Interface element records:

* * * * * * *

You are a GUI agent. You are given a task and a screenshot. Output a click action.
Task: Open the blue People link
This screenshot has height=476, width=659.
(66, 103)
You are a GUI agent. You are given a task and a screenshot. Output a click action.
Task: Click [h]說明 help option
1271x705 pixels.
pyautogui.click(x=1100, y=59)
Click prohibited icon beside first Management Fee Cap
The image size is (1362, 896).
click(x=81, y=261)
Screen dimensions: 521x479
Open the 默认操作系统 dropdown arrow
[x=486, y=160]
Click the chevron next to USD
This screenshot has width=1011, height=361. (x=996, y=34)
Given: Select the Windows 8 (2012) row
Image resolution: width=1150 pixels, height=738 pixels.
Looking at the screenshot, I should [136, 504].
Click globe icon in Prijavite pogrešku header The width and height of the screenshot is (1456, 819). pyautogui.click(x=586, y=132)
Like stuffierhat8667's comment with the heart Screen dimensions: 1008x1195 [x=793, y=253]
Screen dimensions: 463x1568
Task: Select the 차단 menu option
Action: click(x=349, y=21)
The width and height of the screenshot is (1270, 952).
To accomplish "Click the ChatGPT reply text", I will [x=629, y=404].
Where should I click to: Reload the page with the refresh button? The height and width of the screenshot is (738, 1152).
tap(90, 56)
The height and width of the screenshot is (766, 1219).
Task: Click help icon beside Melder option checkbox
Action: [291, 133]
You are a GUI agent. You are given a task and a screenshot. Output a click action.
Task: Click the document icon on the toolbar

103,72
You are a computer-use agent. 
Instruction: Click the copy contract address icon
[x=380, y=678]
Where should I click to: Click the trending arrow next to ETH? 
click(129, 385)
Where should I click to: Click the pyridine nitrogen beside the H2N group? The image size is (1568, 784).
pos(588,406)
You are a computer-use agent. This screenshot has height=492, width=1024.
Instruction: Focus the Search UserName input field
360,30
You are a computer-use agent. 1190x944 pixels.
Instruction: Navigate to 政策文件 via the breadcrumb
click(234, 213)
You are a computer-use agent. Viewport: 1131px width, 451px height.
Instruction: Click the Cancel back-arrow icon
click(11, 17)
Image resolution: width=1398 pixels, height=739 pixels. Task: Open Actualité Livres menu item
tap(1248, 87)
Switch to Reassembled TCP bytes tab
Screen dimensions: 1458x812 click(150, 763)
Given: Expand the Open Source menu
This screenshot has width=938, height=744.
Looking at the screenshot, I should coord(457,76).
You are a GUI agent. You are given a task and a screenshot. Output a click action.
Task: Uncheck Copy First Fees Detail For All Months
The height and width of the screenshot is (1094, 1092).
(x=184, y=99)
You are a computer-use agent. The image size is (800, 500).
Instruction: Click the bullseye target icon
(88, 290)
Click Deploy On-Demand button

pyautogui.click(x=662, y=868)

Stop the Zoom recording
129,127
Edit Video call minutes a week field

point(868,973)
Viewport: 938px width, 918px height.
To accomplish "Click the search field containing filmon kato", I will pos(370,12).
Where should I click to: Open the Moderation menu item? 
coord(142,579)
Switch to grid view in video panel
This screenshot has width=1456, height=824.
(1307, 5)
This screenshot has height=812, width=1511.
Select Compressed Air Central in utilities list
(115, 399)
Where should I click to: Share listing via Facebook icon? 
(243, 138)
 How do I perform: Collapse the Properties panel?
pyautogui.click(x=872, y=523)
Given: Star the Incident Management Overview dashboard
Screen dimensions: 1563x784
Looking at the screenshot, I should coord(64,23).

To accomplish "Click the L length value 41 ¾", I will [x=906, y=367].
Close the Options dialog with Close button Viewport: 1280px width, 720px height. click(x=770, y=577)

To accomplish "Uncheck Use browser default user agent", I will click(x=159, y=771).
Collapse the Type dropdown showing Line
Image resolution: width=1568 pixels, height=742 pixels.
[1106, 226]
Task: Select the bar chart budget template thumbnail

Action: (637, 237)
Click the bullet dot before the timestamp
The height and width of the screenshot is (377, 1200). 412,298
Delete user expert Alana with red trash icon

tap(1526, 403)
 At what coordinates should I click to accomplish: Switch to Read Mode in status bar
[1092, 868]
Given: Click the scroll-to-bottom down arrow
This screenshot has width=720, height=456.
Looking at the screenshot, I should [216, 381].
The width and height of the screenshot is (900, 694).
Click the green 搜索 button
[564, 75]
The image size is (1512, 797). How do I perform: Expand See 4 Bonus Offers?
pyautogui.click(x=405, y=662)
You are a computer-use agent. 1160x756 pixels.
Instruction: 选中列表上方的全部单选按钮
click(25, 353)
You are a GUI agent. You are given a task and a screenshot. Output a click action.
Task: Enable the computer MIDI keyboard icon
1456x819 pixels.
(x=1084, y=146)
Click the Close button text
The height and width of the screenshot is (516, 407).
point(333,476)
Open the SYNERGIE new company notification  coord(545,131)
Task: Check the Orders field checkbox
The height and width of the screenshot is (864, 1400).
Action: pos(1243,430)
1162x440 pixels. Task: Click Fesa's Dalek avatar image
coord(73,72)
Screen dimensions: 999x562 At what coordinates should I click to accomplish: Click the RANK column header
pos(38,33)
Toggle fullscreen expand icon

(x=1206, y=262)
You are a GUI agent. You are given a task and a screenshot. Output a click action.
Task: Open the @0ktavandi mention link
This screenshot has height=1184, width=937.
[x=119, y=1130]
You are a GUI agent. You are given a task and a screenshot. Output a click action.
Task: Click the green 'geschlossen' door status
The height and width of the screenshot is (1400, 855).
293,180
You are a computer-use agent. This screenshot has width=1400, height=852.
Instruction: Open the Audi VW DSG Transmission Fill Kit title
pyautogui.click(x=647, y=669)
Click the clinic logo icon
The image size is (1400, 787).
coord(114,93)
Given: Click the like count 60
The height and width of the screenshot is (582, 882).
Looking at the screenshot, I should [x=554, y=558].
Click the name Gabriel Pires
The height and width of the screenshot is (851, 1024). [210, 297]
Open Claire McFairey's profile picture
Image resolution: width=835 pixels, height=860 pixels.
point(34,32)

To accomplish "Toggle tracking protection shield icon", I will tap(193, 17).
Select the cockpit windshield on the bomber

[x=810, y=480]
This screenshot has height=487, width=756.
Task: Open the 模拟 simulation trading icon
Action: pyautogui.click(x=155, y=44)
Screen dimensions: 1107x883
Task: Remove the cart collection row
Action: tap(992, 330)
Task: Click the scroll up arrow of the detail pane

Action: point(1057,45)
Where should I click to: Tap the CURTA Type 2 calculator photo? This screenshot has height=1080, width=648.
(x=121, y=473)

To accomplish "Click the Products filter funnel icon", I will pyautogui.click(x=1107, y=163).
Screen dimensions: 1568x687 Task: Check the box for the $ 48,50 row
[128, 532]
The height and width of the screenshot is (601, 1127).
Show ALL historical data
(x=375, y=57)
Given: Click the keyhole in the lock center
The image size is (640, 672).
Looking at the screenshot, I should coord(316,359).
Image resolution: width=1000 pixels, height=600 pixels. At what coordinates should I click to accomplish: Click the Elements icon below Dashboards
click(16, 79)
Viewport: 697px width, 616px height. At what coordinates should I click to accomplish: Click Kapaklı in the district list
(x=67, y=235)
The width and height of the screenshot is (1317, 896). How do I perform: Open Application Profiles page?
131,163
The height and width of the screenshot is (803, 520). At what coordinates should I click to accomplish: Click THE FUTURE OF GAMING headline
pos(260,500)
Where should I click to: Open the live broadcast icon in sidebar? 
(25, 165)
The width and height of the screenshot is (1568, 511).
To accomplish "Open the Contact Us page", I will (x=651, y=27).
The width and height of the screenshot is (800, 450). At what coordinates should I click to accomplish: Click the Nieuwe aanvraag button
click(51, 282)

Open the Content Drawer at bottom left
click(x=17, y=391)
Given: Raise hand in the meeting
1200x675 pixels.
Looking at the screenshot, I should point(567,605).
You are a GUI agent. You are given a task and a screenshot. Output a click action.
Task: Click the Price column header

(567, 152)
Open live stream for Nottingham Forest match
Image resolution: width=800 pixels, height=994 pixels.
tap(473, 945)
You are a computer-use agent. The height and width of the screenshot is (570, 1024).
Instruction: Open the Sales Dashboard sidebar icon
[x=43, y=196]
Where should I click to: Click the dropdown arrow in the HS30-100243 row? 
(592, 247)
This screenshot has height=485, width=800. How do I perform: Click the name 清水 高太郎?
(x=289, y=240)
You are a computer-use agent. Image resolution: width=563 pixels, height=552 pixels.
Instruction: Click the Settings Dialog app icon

* * * * * * *

▶ Work to do: From the listing above, pull out each line that contains the string "page". Case counts, so match capital and lowercase letters as given.

▶ Expected output:
Where should I click to: Reload the page with the refresh button? The height and width of the screenshot is (738, 1152).
The width and height of the screenshot is (1317, 896). How do I perform: Open Application Profiles page?
To accomplish "Open the Contact Us page", I will (x=651, y=27).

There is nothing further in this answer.